Hi David,

I've got some experience in this space, so hopefully I can help.

Load balancers use a variety of policies to determine which backend to use. 
Typically you can configure "round robin", "least connections", "fastest", and 
many others too. Using persistent connections will avoid this selection, yes. 
However, in real world scenarios you'd typically have many connections going 
via the load balancer, and these would be distributed over the backends. So 
unless you have only one persistent connection through the LB and it hammers 
one particular backend as a result, it's not usually a problem in the real 
world.

The closing of idle connections is important, but not just for the reason 
above.
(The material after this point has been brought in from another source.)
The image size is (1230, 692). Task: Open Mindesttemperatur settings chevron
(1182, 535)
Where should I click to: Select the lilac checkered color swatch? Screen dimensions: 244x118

Most load balancers will enforce a timeout on inactive connections, and 
they *may* drop such connections silently (I.e. You won't get a TCP RST or FIN, 
so you don't get any socket errors). When this occurs your client will try to 
re-use the dead connection and the request will fail.

I seem to remember there being two method calls in the IdleConnectionEvictor 
class that Oleg included in the documentation. These corresponded to the two 
interpretations you mentioned. I'll need to check the code though. We were 
definitely able to close only connections that had been idle for more than X 
seconds though.

Ultimately, using persistent connections has a few pain points, but it improves 
throughput considerably (especially with SSL).

Thanks,

Sam

Sent from my BlackBerry® wireless device

-----Original Message-----
From: "KARR, DAVID (ATTSI)" <[email protected]>
Date: Fri, 6 Aug 2010 09:19:07 
To: HttpClient User Discussion<[email protected]>
Reply-To: "HttpClient User Discussion" <[email protected]>
Subject: If I use MultiThreadedHttpConnectionManager, will it cause issues with 
load balancers?

I'm investigating converting some code using HttpClient to use the
MultiThreadedHttpConnectionManager, which will allow some cached
connections to be able to skip the SSL handshake.  I was wondering if
there are any disadvantages of this approach.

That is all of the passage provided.